OpenAI CEO Sam Altman is no longer the owner or a managing partner at the eponymous "startup fund" he has been associated with for over two years.
The OpenAI Startup Fund is also technically not owned by OpenAI, either, but when the fund was started in 2021, Altman was initially listed on business registration documents filed with the California Secretary of State and the Securities and Exchange Commission.
Altman is no longer an owner or manager of the OpenAI Startup Fund, Axios reported on Monday.
When the fund closed on $175 million in commitments last year in May, Altman was still listed as a general partner, according to a filing.
By early 2024, Altman was removed from a new filing that listed Ian Hathaway and Bobby Wu as general partners.
Hathaway has been involved with the fund since 2021, Axios reported.
It's unclear why Altman was removed from the fund, but side bets in startups have landed him in trouble in the past. Part of the reason Altman was let go as the head of Y Combinator was that he personally invested in startups that he discovered through the incubator, according to the Washington Post.
OpenAI's Chief Operating Officer Brad Lightcap has also helped Hathaway run the fund, according to a previous report at the Information. It's unclear whether Lightcap is still involved in the fund.
Adding more mystery to the convoluted structures of OpenAI and the startup fund, a person who is reportedly unknown to either entity was listed on older business registration filings in California, Business Insider reported on Friday.

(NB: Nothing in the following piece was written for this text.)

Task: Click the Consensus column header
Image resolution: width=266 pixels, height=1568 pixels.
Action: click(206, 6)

According to Business Insider, that person was listed as "Jacob Thomas Vespers" along with an associated organization called Vespers Inc.

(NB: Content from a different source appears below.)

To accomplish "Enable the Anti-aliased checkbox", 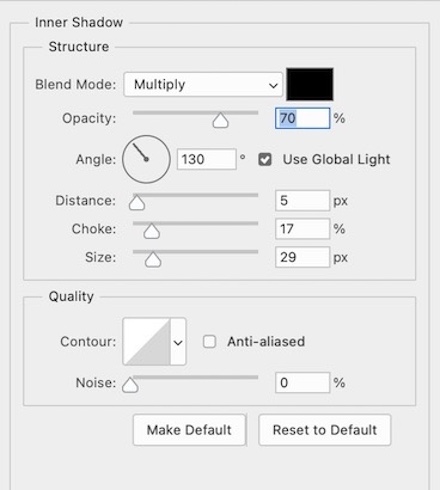I will tap(209, 342).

A spokesperson for OpenAI told Business Insider that the document in question was "not legitimate" and "completely fabricated" but didn't clarify how that might have happened.

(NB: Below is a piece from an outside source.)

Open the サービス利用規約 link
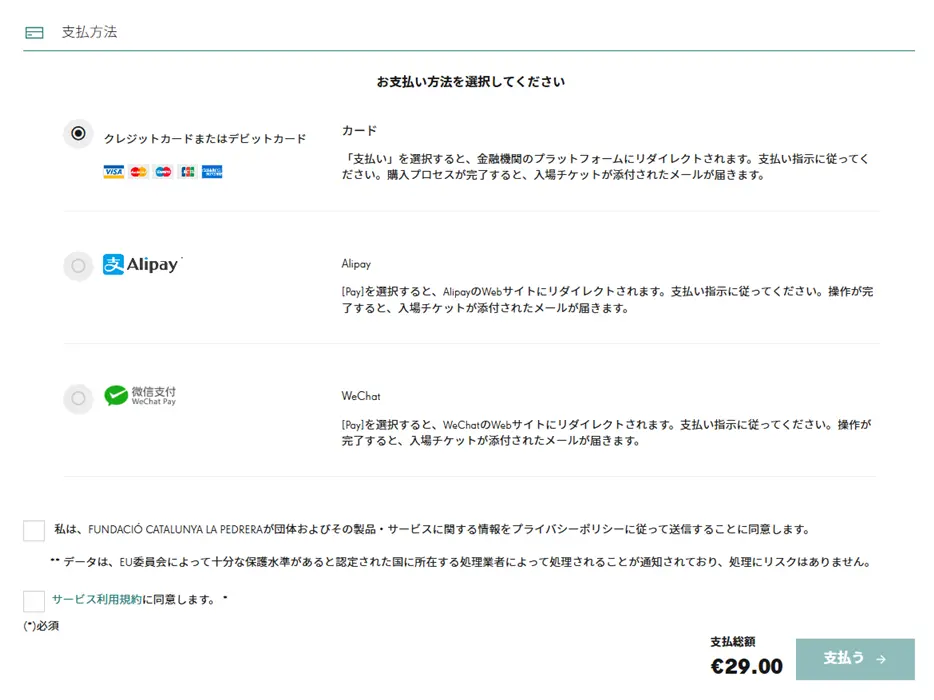This screenshot has height=700, width=934. [x=97, y=600]
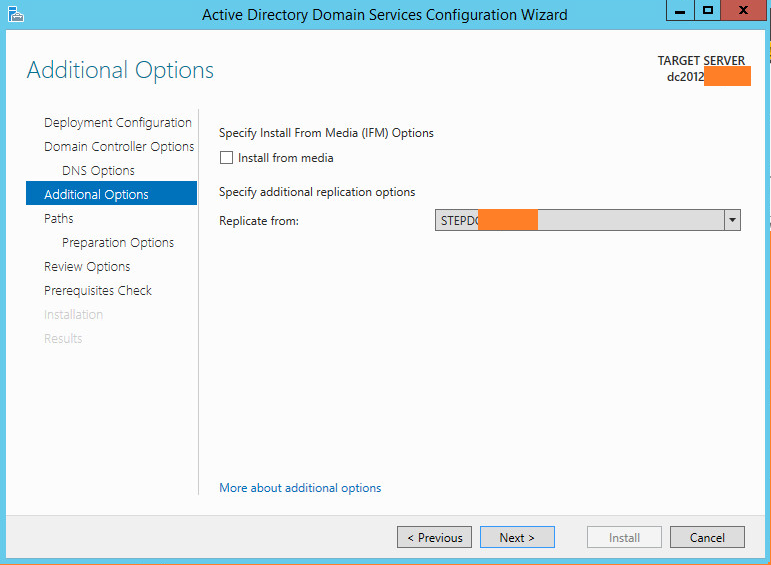Switch to the Review Options step
The image size is (771, 565).
click(x=87, y=267)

The OpenAI Startup Fund raised at least $185 million, according to SEC filings, including more than $175 million for its first fund. Another filing from February shows the fund raised $10 million for a special purpose vehicle, as well.
Microsoft and the University of Michigan Endowment are the fund's only limited partners that are disclosed, according to PitchBook.
The fund has made at least 17 investments, according to PitchBook. Those include Harvey, Descript, EdgeDB, Speak, Mem, 1X and Unify.
It also invested in two of the Bay Area's biggest AI funding rounds so far this year: Ambience Healthcare and Figure AI.